---------- Data for analysis

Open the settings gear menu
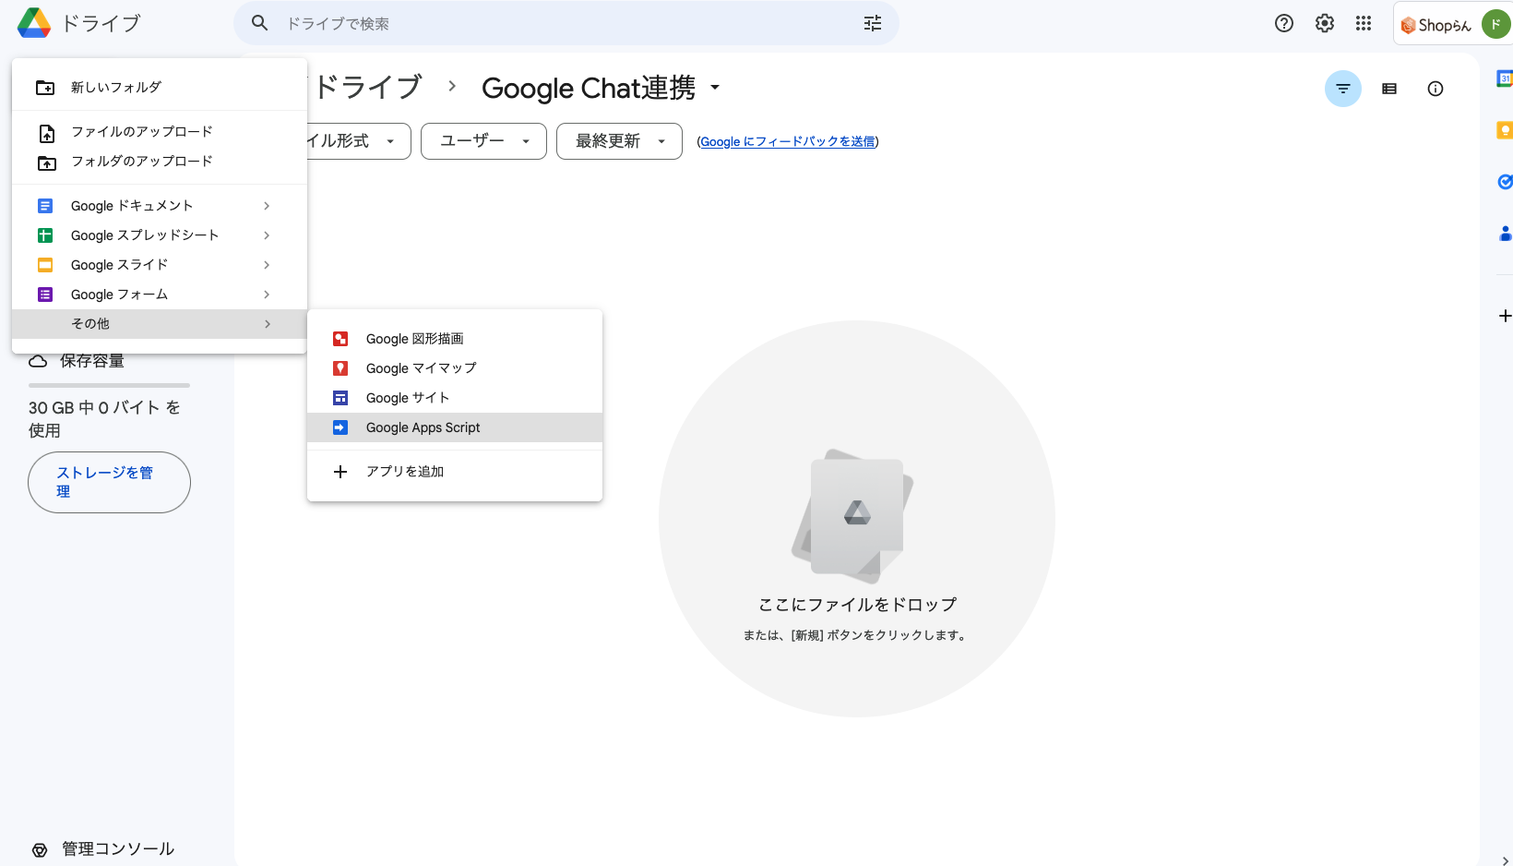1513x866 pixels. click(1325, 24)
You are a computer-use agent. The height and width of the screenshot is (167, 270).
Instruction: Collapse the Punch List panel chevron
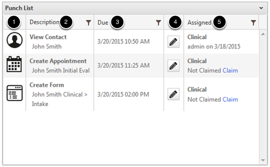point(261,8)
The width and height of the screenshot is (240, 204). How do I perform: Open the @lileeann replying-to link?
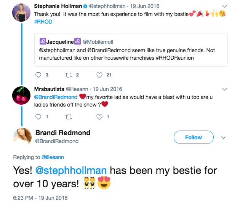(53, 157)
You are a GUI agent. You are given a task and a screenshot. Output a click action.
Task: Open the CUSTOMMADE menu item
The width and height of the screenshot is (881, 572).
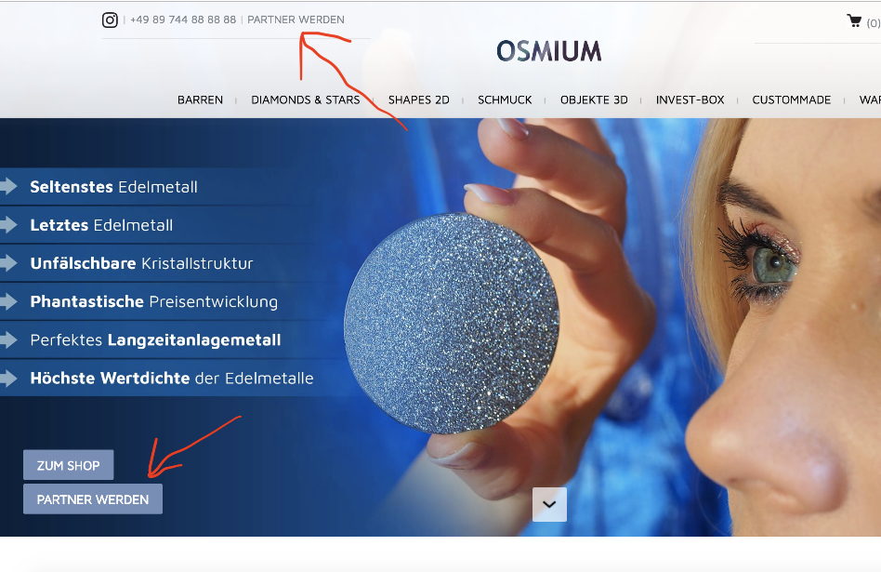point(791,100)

--------------------
---------- Data for analysis

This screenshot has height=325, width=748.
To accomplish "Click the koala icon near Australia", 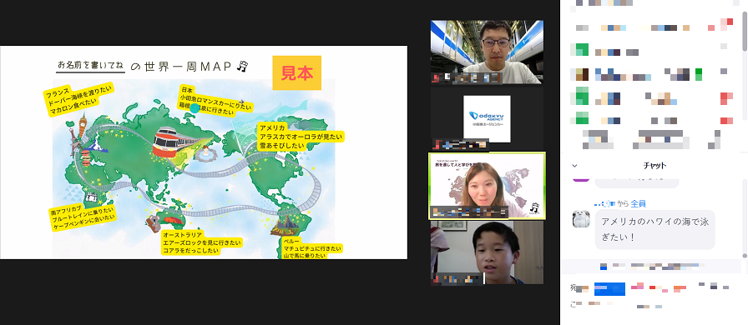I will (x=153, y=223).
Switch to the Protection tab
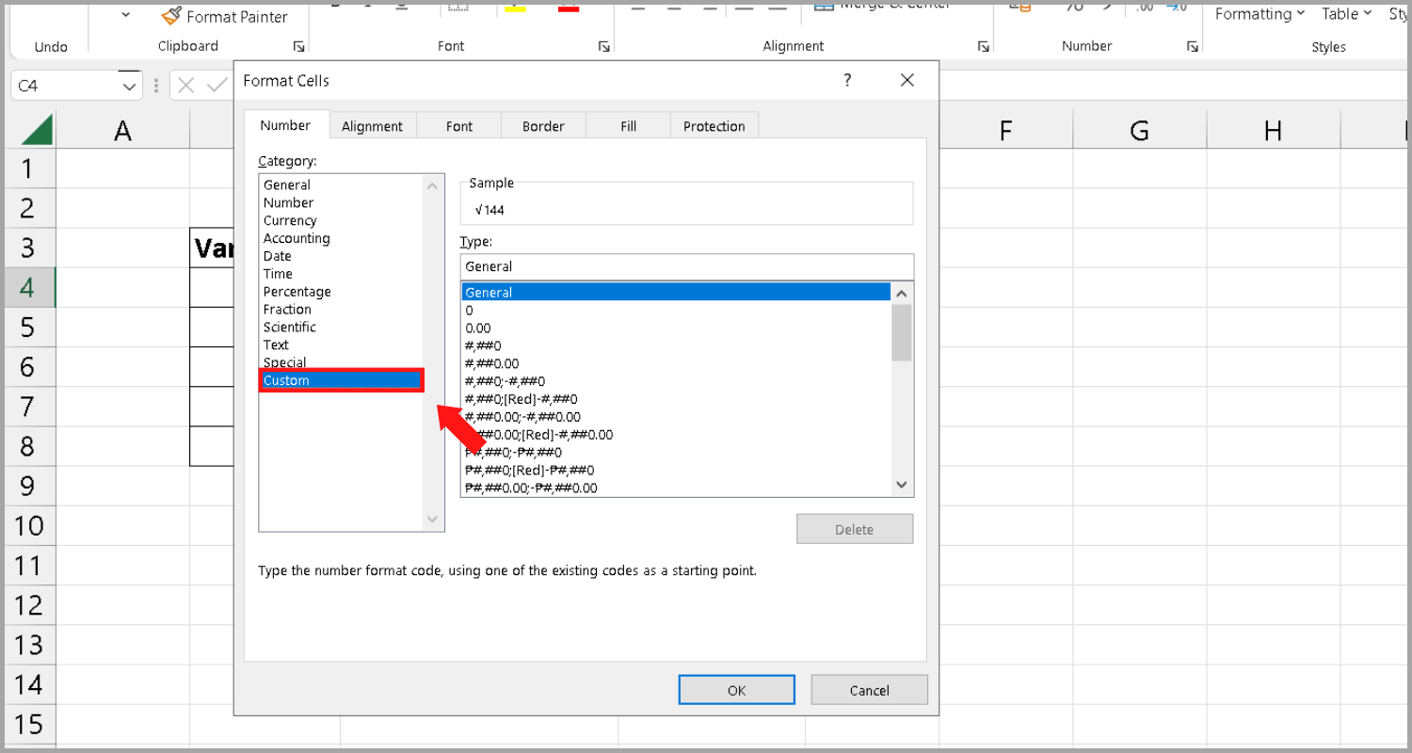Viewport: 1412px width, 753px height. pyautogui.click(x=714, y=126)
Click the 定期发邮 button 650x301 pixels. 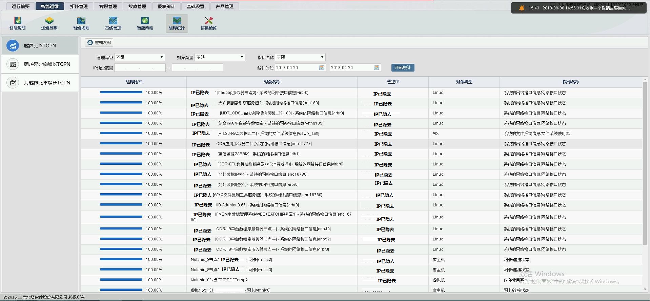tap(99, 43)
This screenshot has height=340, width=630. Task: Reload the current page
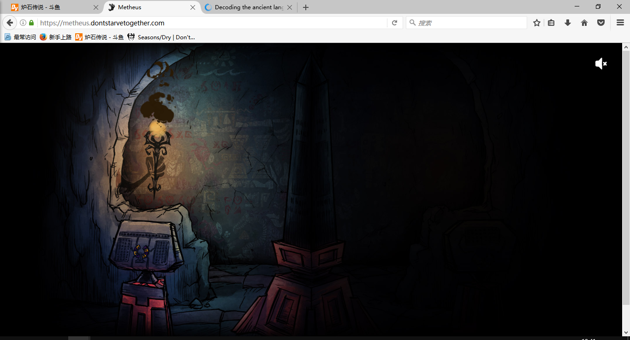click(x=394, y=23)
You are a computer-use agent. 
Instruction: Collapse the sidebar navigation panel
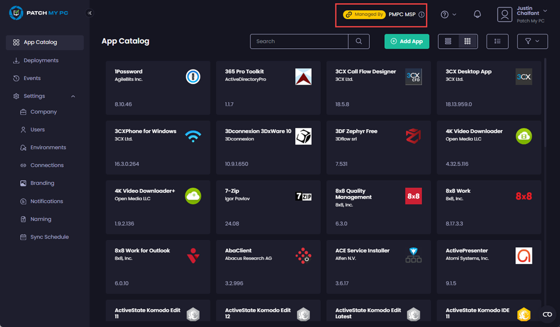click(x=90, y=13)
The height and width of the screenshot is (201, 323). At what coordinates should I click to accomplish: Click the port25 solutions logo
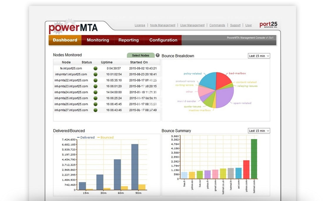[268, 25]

--------------------
---------- Data for analysis

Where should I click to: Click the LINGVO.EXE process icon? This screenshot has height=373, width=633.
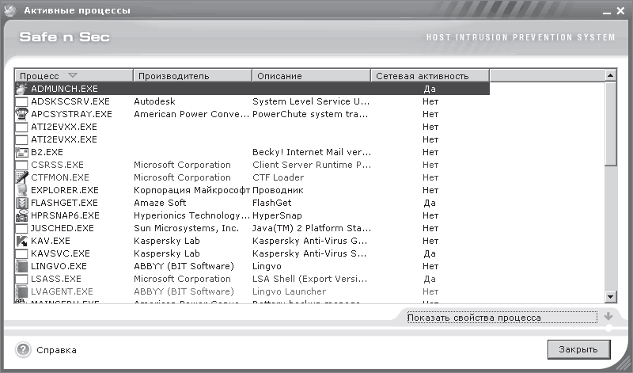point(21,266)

--------------------

• [What you are asked to do]: Copy each line in the entries above where the word "computer" shows up.

• [Solved problem]:
You are a computer-use agent. The height and width of the screenshot is (167, 270).
You are a computer-use agent. 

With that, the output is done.